I did a book festival in Brookings, which was poorly laid out and as such, I won't waste my time there again. It is a mystery of why they moved the biennial east river event from Sioux Falls to Brookings, maybe it was money or maybe just that the organizers don't want to have to drive to the largest city in the state. It was a forlorned two days for everyone.
But enough of that, now we are in Nebraska, heading west. Fort Robinson is a cool old Army base steeped in history.
Largely intact, the 140 year old fort served as an internment spot to subdue plains native Americans and then as headquarters of the 9th military and then as the largest quartermaster redoubt in the world from 1919-World War II breeding Army horses and mules. In World War II it served as a housing for 2,000 German POWs from Rommel's North Afrika Corps.
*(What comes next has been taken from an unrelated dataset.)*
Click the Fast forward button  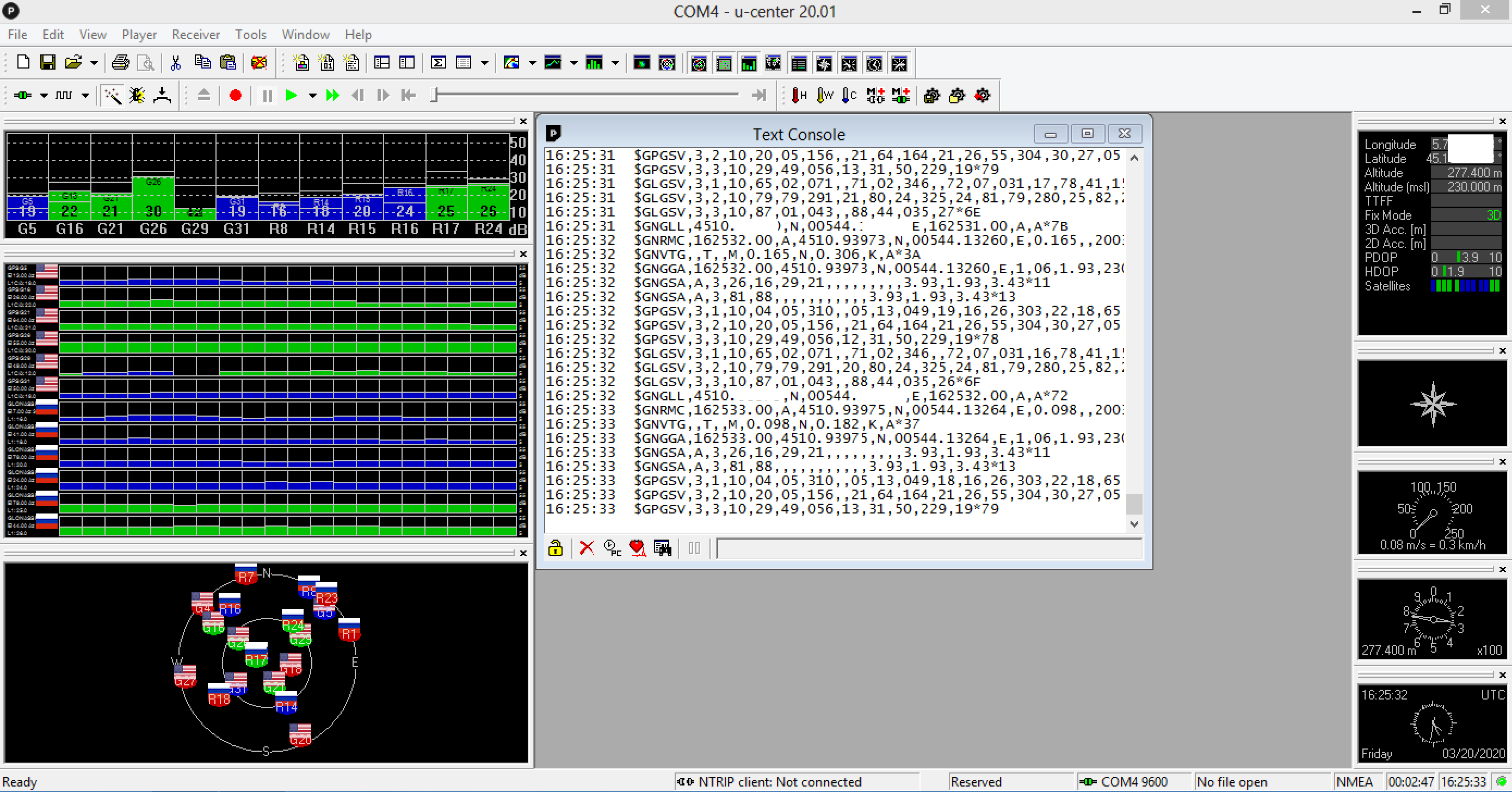tap(333, 95)
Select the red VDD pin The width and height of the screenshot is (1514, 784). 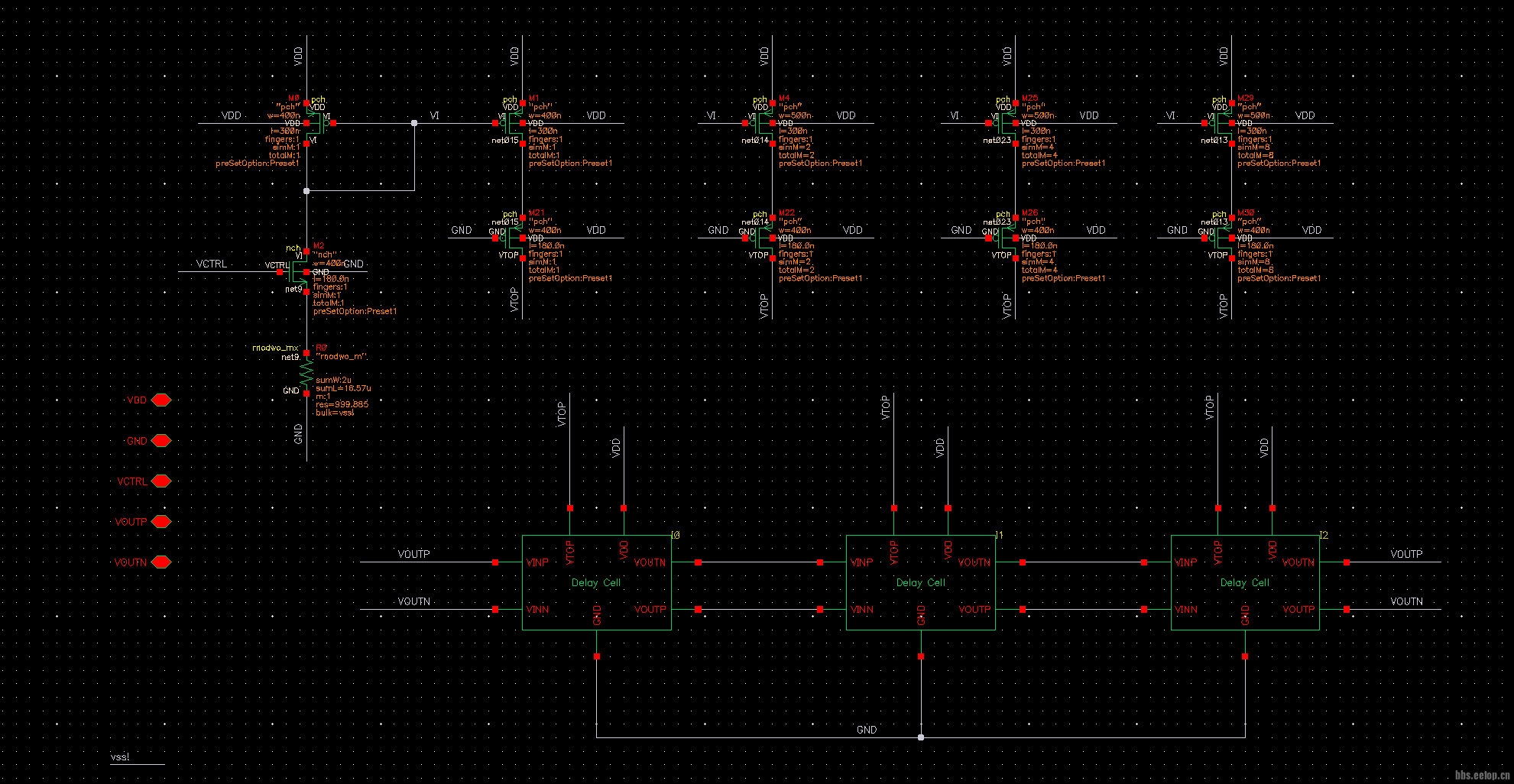[x=160, y=400]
The only trouble these prisoners of war caused was in another Nebraska camp when they ran our of beer, they rioted. They accepted 3.2 beer ...reluctantly..
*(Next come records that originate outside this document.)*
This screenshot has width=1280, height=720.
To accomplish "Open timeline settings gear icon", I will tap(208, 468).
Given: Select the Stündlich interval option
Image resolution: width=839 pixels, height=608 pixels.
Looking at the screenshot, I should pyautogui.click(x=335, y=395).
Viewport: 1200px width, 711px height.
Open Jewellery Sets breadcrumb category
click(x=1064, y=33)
It has been largely restored since closing in 1947 and wirth the USDA pulling out in 1971. It is a large and generally cool base, they have a nice campground and fairly healthy prairie steppe.
There is also an unsolved mystery of who killed a hobo on the Chicago Northwestern RR line to Lander WY right at this spot in 1940.
This was 63 years after Crazy Horse was killed a few hundred yards north. It was pretty clear what happened there.
North of here is the Toadstool Geologic Park, it is basically badlands with a two foot layer of sandstone on top of the mud. The mud erodes quicker. Much of them have fallen down since being named.
I saw a common checkered skipper, a new butterfly
7 McCown's longspurs and a few odds and ends sparrows
Plus a last look at the sandridge prairie as tomorrow we climb the Pine Ridge before getting into Wyoming. We will make the Rocky's tomorrow by noon.
I'm camped next to an military doctor buddy from Chuck Probst, an accomplished world lister and Hawaii birding guru who I birded with during my big year in Maui, small world. Chuck's old Vietnam pal doesn't understand birders much like those at the Brookings Book Festival, we are a misunderstood lot, but oh well....it works for me.